Apreto los puños de mis manos, si Rick llega y me ve con ella, será el fin de mi mundo. Sin embargo, no creo que aparezca pronto.
—Está bien, pasa.
—¡Siiiiii! —chilla emocionada —. No sabes cuánto espere por esto.
Mis labios se curvan en una pequeña sonrisa.
La guio a la cocina, mientras ella va dando pequeños saltitos. ¿Qué edad tiene?, ¿Diez?
—Camille, ¿Cuántos años tienes? —pregunto a la vez que tomo dos tenedores, y le entrego uno.
—¿Cuántos crees que tengo mamasita? —pregunta con voz cantarina, da una vuelta moviendo su cuerpo —. ¡Adivina!.
Suelto una risita entre dientes, es divertida y enérgica. Totalmente opuesta a mi.
—¿Veintiocho? —suelto encogiendome de hombros.

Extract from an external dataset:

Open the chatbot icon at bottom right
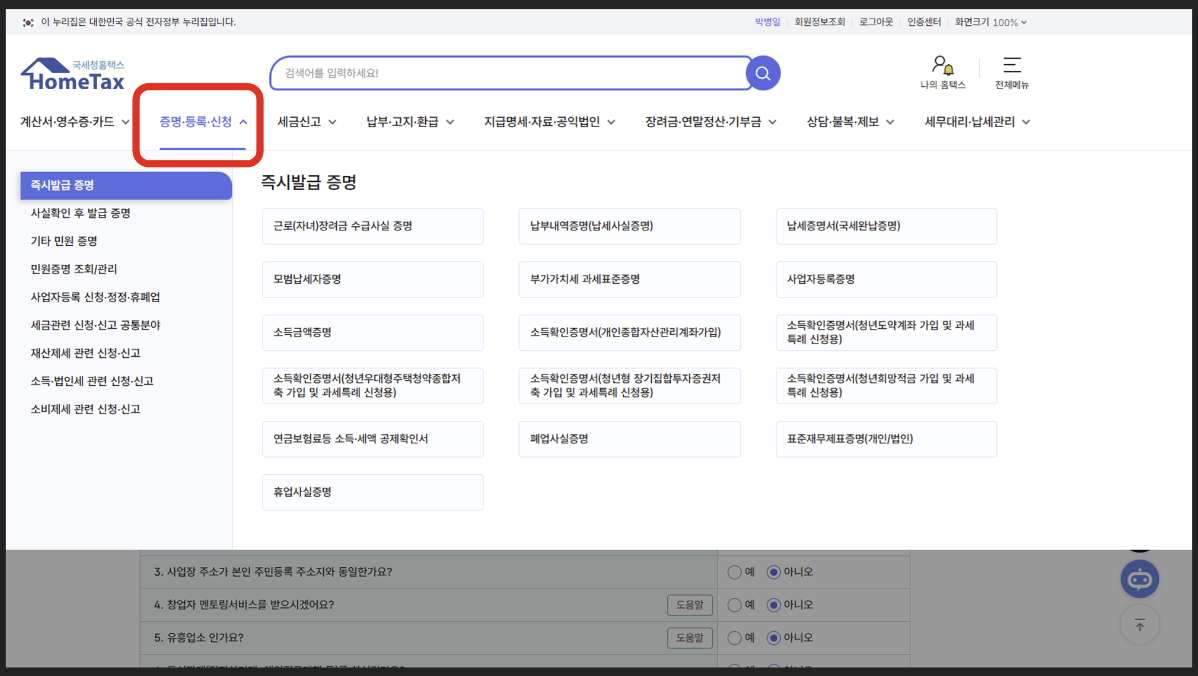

Sus ojos se abren, y su mandíbula por poco llega al suelo —. Me ofendes, me han dicho, incluso, veinte años, pero jamás veintiocho —posiciona los brazos en jarra a los costados de su cuerpo —. Tengo veinticinco.
—¿Enserio?...Yo también —sonrío genuinamente, algo que no he hecho en los últimos tres años.
—¡Noo!, pero si te ves más jóven, eres muy bonita —lleva un trozo de pastel a su boca.
La sonrisa se desvanece de mi rostro.
~{¿Yo? ¿Bonita? }~ el recuerdo de las veces en qué Rick me dice que soy fea, gorda, poca cosa, vienen a mi mente, repitiendo lo que ya sé.
Niego —. No soy bonita. Para nada.
—¡¿Qué?!, ¡Qué dices!, ya quisiera verme así sin maquillaje. Algunas tienen la suerte de lucir hermosas al natural. Otras, me incluyo, recurrimos al labial y la máscara de pestañas. Aunque mirándote bien —me observa de pies a cabeza —. Esa ropa anticuada te hace ver vieja, muy vieja. ¿Es dos tallas más de la que te corresponde?
Una mueca asoma en mis labios. Esta ropa es horrible, pero es lo que él me deja usar. Rompió y quemó todos mis vestidos, blusas, y jeans ceñidos al cuerpo. Si voy al centro comercial, va al lado mío, y no me deja moverme de su lado más que para comprar lo que necesito. Un ejemplo es aquel corrector de orejas, que requería para ocultar el hematoma que él mismo me causó.